Future clinical trials should focus on a better understanding of the neuroanatomy behind fibromyalgia and the biology driving the “persistent and bothersome” experiences faced by patients with the disease, said Dr. Walitt.
He believes that research will eventually prove some of the current thinking about the disorder to be wrong. For example, the theory of central sensitization — that patients with fibromyalgia have a lower threshold for pain because of increased brain sensitivity to pain signals — “may not be as true as is believed.”
Analysis “‘Much Needed”
Asked for her views on the analysis, Ann Vincent, MD, medical director, Fibromyalgia Clinic, Mayo Clinic, Rochester, Minnesota, said that it was “much needed and well-done” and that it “highlights the small analgesic benefit of SNRIs” for patients with fibromyalgia.

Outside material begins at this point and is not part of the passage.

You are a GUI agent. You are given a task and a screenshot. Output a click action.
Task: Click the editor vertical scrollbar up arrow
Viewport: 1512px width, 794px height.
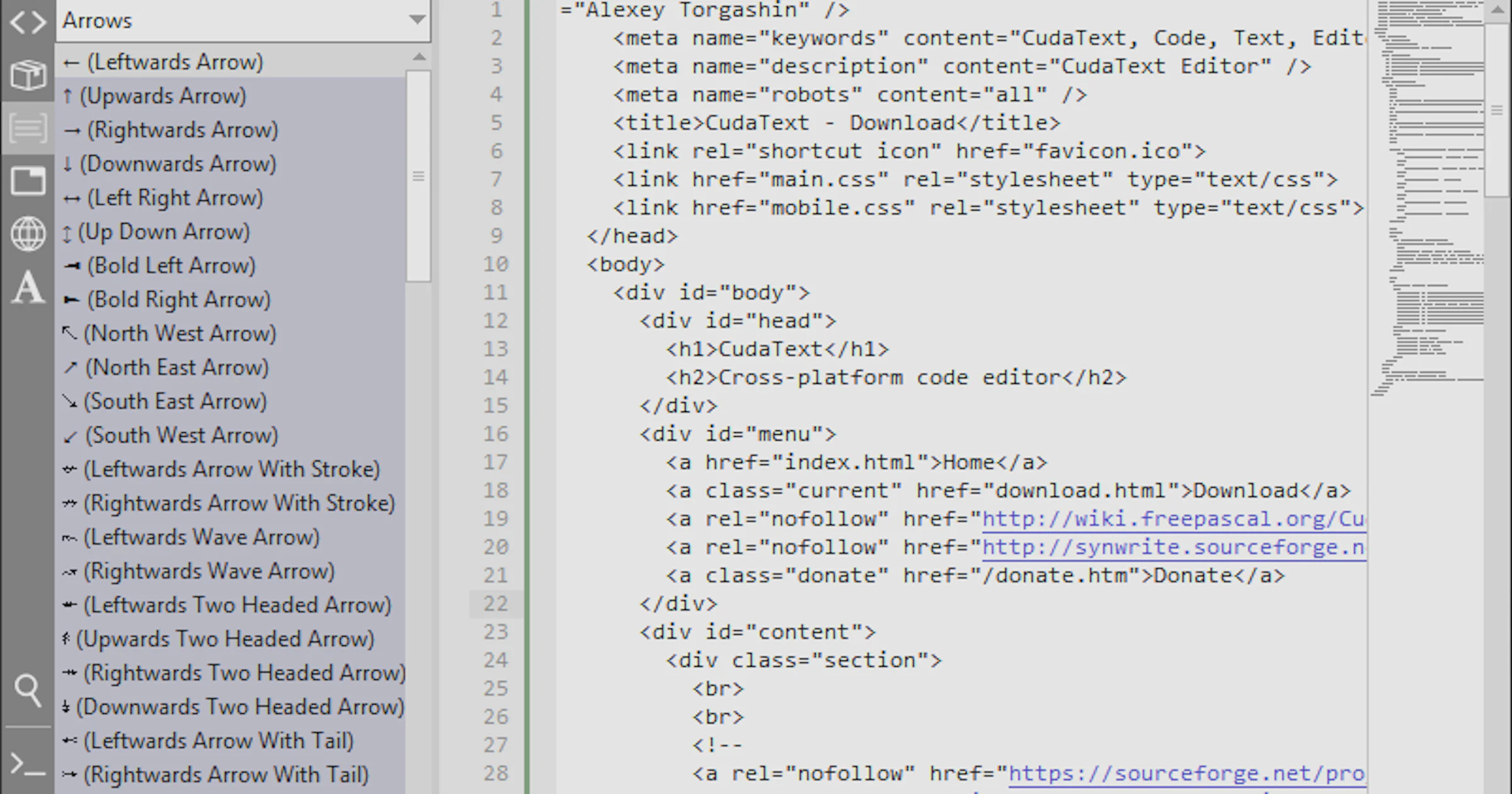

“The results can guide pharmacological therapy for pain in this population,” said Dr. Vincent. “The small benefit of SNRIs on pain needs to be balanced with their adverse effects in patients with fibromyalgia, who frequently have multiple medication sensitivities.”
Dr. Vincent added that she did not find the results surprising because she regularly observes these outcomes in her clinical practice.
She agreed with the authors that a physician should engage a patient in a frank discussion about the potential benefits and harms of both of these drugs.
Matching the right patients to the right medication “is always the challenge,” commented Dr. Vincent.
Dr. Walitt received a consulting fee from Jazz Pharmaceuticals and was a site investigator for a milnacipran trial. For conflict of interest information on other authors, see original paper. Dr. Vincent has disclosed no relevant financial relationships.